English
WELCOME TO NK-VILLAN!
NK stands for Nordiska Kompaniet, the Nordic Company.
Here you will find exciting exhibitions and a cosy café.
Even though the NK Villa has been situated in the same place for more than a hundred years it took until 2006 before it was opened to the public. It is an imaginative building in Swiss style with the outside covered with scaly panel work. The architect was Ferdinand Boberg. He was one of Sweden's greatest architects of his time. Some of his work can be found in Stockholm, e.g. "Rosenbad" where the Swedish government resides.
The NK Villa was designed as an exhibition space for the Nordic Company for an industrial show in Norrköping, 60 km south of Nyköping, in 1906. Here they displayed "the newest and most exclusive furniture and interior decorations for the exclusive circle of customers which the Nordic Company primarily aimed themselves at". After the exhibition the villa was moved to Nyköping and given to the employees of the NK workshops, which had been established in the town some years earlier.
At the NK workshops furniture and decorations of high quality were made. Among other things they delivered furniture and interior decorations for the City Hall and Concert House in Stockholm.
Another speciality was interior decoration for ships. For the MS Kungsholm, The Swedish America Line, they made library furniture of palisander (Brazilian rosewood) with silver intarsia. And once the Shah of Iran ordered a whole railway carriage. The luxury can hardly be described.
Once upon a time the NK workshops were Nyköping's largest industry. Cabinet-makers, chair-makers, metal workers, upholsterers, gilders, sculptors, polishers and chasers were some of the occupations represented. On the premises were also a sawmill, timber yard and fire station.
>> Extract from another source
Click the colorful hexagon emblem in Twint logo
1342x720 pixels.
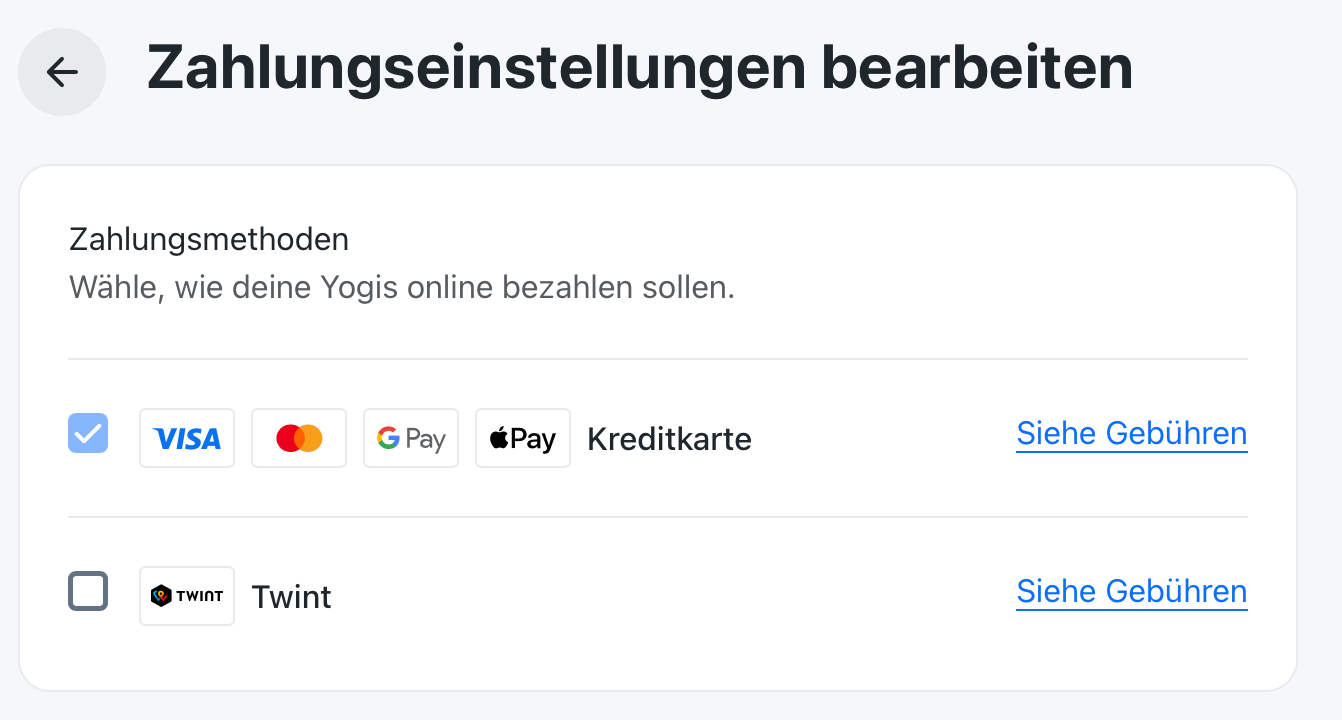coord(161,596)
In their leisure time the employees could visit the villa. Here meetings and festivities were arranged. The villa had a library and you could play chess, bridge, backgammon and other games. The villa was also home for the NK orchestra and the housewives' leisure. In 1946 the first nursery in Nyköping was opened on these premises.
1973 saw the end of the NK workshops. Production ceased and most of the buildings were pulled down. Today there is only the NK-villa and an office building left.
Nowadays the NK Villa is run by a non-profit organisation, that wants to make the NK Villa a living contribution to the cultural life of Nyköping by preserving and developing its activities.
The villa is open to exhibitions, concerts, lectures and other events.